Building upon this dataset, the authors develop three distinct video generation approaches. For camera-conditioned generation, they fine-tune the Wan2.2-Fun-5B-Control-Camera model using ground-truth per-frame camera poses, creating the CamCtrl model. This contrasts with baseline approaches that rely on rule-based conversions of discrete actions. For skeleton-conditioned generation, the SkelCtrl model is introduced. This approach utilizes per-frame 3D skeleton keypoints projected into screen coordinates under the ground-truth camera pose to render colored-skeleton videos as control signals for the Wan2.2-Fun-5B-Control model.
The most comprehensive approach is the state-conditioned StateCtrl model. This architecture injects structured state information into the video generation process. States are categorized into discrete types, such as monster type and weapon category, and continuous types, such as coordinates and health. Discrete states are mapped via trainable embeddings, while continuous states are encoded using an MLP. The authors adopt a hierarchical modeling strategy that distinguishes between entity-level states and global-level states, such as recording time. A Transformer architecture models the relationships between entities to produce a unified state embedding. This embedding is aligned with video frames and injected into the intermediate layers of the DiT as a conditioning signal. To ensure the quality of these representations, a state decoder recovers state information from the embedding, and a state predictor forecasts the next-frame state. During training, decoder loss and predictor loss are applied to preserve state fidelity and enhance temporal consistency. For inference, the model supports autoregressive prediction of subsequent states based on the first frame's ground-truth state, denoted as StateCtrl-AR.
All models are trained at a resolution of 544×960 with 81 frames per sample at a frame rate of 16 FPS. The training process utilizes a batch size of 1 and a learning rate of 1×10−5, running for 250,000 iterations with a batch size of 8 using the Adam optimizer. During inference, the system maintains the same resolution and frame rate while employing 50 sampling steps.
Experiment
- WildBench benchmark validates interactive world models by evaluating video quality, camera control, action following, and state alignment, distinguishing itself from existing benchmarks that focus primarily on perceptual quality.
- Reliability experiments confirm that the proposed Action Following metric aligns with human judgments at 85% agreement, while the State Alignment metric effectively measures consistency between generated and ground-truth state evolution.
- Comparative evaluations demonstrate that diverse approaches trained on the WildWorld dataset outperform baselines on interaction-related metrics, proving the dataset's utility for improving camera control and action responsiveness.

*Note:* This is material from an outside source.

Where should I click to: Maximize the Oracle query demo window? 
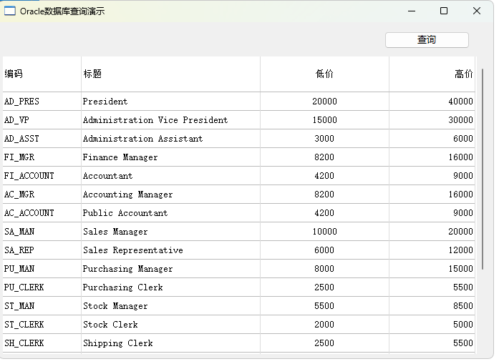(444, 11)
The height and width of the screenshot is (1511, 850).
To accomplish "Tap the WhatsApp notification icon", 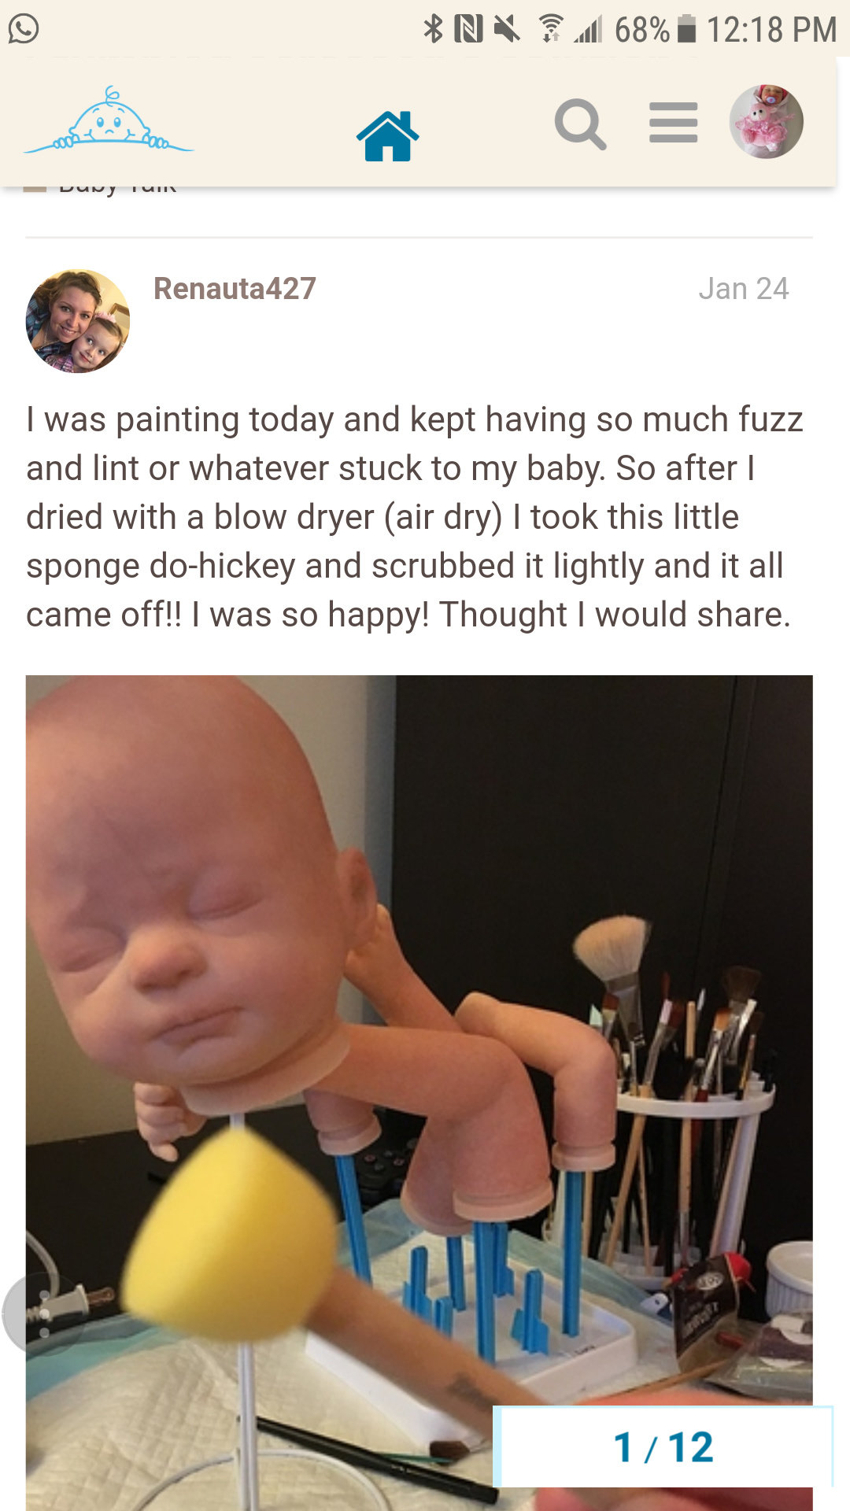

- Analysis reveals that standard video quality metrics like VBench are saturated and fail to capture nuanced differences in dynamic motion, whereas action and state metrics provide necessary fine-grained assessment.
- Qualitative findings indicate a trade-off where models using visual signals for control achieve better interaction fidelity but suffer from reduced aesthetic and image quality compared to those using learned embeddings.
- Experiments on autoregressive models show promise for future development but currently exhibit degraded action following due to error accumulation in iterative state prediction.